Что за Карл? Какой pог? — спросит (про себя, разумеется...) иной читатель и естественно пройдет мимо всего стихотворения. Нечто подобное происходит и со стихами на оккультные темы, только число «проходящих мимо» этих стихов — еще выше.
Если минимум общекультурных знаний необходим для чтения стихов и отсутствием его от них не отмахнешься, то вполне резонно, чтобы в этот минимум входили и некоторые элементарные сведения по оккультизму. Это, само собой разумеется, не требование, это — пожелание, и притом в интересах самих читателей. Тот, кто хочет полноценно познакомиться, скажем, с творчеством таких поэтов, как М. Волошин и Андрей Белый, и не пройти мимо некоторых лучших стихов Ходасевича и Гумилева — должен к чтению их известным образом подготовиться.
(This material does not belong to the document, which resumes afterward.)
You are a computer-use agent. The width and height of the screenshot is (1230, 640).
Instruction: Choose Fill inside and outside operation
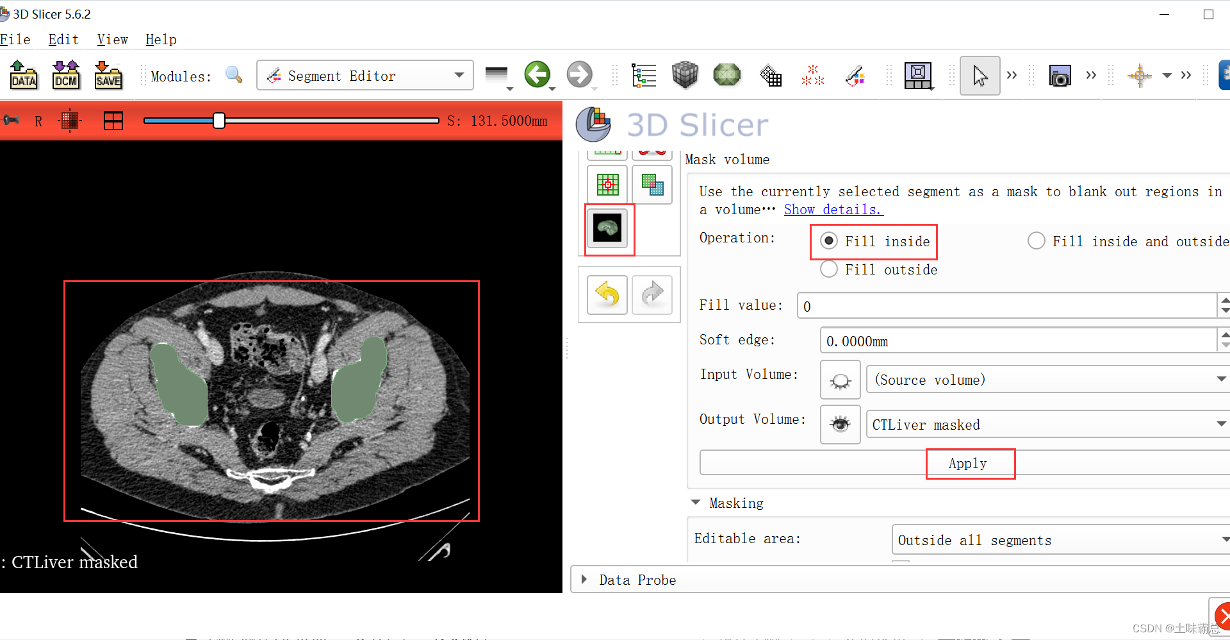(x=1037, y=240)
Тут на помощь читателю должны были бы придти наши литературные критики и литературоведы. Не лекции по оккультизму требуются от них, хорошо было бы уже, если бы они направили внимание читателя в нужную сторону, предупредили бы его, скажем, против упрощенного подхода к тем или иным поэтам или стихам. К сожалению мы этого не видим.
В результате названные поэты, да и некоторые другие, здесь не упомянутые, одни в меньшей, другие в большей степени остаются недопонятыми, притом как раз в той части их творчества, которая нередко составляет поистине их святое святых. Литературоведы наши и критики подходят к оценке творчества этих поэтов с какой угодно точки зрения, иногда с самой неожиданной, но только не с точки зрения их оккультных верований и чаяний. Мне, по крайней мере, не приходилось встречаться с такой оценкой. Даже говоря о М. Волошине, этом стопроцентном поэте-антропософе, оккультные корни его поэзии обходят полным молчанием. Между тем говорить о русской поэзии нашего века, игнорируя то влияние, какое оказал на нее оккультизм, — значит просмотреть чрезвычайно интересную и значительную ее особенность. Можно принимать или не принимать оккультизм, считать его истиной или заблуждением, находить влияние его на того или иного автора глубоким или поверхностным, длительным или преходящим, но расслышать его звучание в творчестве некоторых лучших наших поэтов — необходимо. Иначе встреча с этим творчеством всегда окажется неполноценной.